> What to work on: Output exactly the lines below, starting with the line that has "Instruction: Bookmark this" and going on through the line that has "Click the arrow icon next to Dashboards", both included, and no other lines.

── Data for this task ──

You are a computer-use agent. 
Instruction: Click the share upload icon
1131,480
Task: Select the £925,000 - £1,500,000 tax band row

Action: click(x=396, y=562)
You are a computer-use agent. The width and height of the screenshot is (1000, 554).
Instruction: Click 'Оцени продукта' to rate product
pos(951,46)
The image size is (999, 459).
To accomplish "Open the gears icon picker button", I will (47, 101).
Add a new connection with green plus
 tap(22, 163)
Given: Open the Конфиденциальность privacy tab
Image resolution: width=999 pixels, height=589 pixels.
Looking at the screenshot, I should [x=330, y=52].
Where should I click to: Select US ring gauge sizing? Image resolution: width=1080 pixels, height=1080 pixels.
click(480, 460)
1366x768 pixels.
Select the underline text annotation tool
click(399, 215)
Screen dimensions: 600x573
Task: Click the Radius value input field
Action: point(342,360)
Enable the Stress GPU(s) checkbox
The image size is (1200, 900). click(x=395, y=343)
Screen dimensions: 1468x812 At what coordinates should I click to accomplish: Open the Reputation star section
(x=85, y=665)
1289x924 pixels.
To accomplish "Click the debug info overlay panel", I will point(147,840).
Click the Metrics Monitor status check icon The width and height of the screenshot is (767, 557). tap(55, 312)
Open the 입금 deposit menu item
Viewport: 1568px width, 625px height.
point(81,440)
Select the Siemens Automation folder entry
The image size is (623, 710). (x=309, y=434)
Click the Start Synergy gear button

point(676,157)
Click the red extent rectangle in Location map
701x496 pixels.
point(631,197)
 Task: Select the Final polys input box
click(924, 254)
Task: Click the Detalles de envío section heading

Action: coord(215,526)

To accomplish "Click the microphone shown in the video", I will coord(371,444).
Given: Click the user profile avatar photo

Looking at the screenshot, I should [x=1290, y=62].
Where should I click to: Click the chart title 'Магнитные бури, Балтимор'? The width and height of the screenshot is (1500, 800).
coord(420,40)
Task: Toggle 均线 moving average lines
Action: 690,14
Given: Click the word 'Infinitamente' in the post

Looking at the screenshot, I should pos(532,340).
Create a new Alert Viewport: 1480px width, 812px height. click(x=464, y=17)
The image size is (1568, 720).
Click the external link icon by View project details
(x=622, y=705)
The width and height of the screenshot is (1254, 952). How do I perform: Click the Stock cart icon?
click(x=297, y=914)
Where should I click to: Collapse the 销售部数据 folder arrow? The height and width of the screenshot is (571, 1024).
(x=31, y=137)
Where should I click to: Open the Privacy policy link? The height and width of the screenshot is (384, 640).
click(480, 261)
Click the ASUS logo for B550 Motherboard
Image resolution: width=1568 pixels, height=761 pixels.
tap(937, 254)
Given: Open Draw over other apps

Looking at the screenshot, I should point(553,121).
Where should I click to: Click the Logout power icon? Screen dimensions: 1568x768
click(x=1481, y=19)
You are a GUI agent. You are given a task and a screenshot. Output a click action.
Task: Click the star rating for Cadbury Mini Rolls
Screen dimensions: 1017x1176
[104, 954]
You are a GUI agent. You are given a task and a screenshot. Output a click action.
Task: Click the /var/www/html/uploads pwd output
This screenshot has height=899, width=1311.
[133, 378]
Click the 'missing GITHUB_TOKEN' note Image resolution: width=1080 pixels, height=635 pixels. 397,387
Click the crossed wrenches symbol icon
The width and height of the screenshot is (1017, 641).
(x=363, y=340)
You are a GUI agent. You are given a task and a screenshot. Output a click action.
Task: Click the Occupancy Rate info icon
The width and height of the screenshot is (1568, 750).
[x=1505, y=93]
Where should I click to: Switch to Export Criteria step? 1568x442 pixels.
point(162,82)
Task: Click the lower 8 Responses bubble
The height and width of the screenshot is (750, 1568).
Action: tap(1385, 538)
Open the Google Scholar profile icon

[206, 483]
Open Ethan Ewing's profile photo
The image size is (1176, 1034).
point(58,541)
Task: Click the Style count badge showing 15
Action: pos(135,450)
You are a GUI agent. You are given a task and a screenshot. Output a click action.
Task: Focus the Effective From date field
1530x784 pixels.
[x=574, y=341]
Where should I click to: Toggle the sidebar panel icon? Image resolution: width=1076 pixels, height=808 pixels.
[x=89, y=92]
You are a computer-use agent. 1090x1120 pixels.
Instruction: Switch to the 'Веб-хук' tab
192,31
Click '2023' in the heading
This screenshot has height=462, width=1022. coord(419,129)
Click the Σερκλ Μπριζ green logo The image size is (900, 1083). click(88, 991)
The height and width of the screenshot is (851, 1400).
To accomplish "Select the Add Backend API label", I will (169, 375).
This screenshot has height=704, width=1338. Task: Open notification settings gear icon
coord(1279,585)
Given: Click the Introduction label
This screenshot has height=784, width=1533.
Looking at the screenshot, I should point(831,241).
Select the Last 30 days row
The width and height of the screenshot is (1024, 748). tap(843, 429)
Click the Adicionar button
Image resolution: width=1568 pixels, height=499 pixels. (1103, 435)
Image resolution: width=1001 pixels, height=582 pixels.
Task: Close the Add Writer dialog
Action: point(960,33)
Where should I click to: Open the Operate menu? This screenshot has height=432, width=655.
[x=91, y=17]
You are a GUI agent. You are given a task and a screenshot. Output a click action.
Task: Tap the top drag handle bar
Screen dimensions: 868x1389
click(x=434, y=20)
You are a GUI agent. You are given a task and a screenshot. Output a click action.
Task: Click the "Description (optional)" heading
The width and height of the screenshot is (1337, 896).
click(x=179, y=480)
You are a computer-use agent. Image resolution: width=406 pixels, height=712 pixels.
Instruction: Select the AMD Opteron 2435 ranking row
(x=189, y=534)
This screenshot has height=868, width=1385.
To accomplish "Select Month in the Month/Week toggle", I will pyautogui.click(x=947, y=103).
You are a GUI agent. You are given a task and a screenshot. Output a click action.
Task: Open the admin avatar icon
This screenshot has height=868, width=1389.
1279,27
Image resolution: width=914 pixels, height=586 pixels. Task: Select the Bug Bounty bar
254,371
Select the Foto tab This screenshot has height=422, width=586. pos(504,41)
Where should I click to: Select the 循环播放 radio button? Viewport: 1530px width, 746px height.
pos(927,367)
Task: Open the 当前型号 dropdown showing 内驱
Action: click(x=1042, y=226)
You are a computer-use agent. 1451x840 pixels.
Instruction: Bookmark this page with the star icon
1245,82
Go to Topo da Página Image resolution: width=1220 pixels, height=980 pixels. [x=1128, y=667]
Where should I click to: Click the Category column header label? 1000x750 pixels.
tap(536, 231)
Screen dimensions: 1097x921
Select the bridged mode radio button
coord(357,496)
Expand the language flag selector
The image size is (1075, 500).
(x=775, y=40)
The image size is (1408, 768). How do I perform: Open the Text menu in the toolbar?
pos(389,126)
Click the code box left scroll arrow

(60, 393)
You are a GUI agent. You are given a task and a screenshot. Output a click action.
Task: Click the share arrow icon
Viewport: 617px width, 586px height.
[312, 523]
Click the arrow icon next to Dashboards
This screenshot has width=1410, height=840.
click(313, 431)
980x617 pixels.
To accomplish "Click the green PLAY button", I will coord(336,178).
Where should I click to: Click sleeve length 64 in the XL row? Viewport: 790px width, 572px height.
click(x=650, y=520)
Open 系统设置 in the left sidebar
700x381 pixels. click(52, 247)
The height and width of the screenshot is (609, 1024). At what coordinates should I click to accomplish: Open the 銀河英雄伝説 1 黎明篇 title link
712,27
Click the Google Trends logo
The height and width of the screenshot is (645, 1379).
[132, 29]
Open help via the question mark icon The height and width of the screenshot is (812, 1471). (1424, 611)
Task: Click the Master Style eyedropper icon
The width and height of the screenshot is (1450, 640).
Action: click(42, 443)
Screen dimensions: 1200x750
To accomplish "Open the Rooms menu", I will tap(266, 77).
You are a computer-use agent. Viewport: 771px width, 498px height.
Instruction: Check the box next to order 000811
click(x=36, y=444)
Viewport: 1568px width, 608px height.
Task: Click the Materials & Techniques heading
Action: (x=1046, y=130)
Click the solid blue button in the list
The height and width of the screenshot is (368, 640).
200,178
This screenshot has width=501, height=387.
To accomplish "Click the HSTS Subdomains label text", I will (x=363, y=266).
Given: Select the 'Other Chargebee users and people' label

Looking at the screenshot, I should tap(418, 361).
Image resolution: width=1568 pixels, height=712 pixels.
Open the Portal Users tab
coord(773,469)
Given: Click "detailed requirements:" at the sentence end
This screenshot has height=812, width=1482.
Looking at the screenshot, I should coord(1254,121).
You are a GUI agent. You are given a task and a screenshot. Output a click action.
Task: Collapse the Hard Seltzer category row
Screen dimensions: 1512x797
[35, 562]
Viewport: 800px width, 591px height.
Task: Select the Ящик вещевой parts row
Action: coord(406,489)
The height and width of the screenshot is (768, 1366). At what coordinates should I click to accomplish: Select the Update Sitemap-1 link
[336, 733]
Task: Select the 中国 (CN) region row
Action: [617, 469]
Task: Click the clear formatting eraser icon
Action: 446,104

───

> Response area:
Instruction: Bookmark this page with the star icon
1245,82
Go to Topo da Página Image resolution: width=1220 pixels, height=980 pixels. [x=1128, y=667]
Where should I click to: Click the Category column header label? 1000x750 pixels.
tap(536, 231)
Screen dimensions: 1097x921
Select the bridged mode radio button
coord(357,496)
Expand the language flag selector
The image size is (1075, 500).
(x=775, y=40)
The image size is (1408, 768). How do I perform: Open the Text menu in the toolbar?
pos(389,126)
Click the code box left scroll arrow

(60, 393)
You are a GUI agent. You are given a task and a screenshot. Output a click action.
Task: Click the share arrow icon
Viewport: 617px width, 586px height.
[312, 523]
Click the arrow icon next to Dashboards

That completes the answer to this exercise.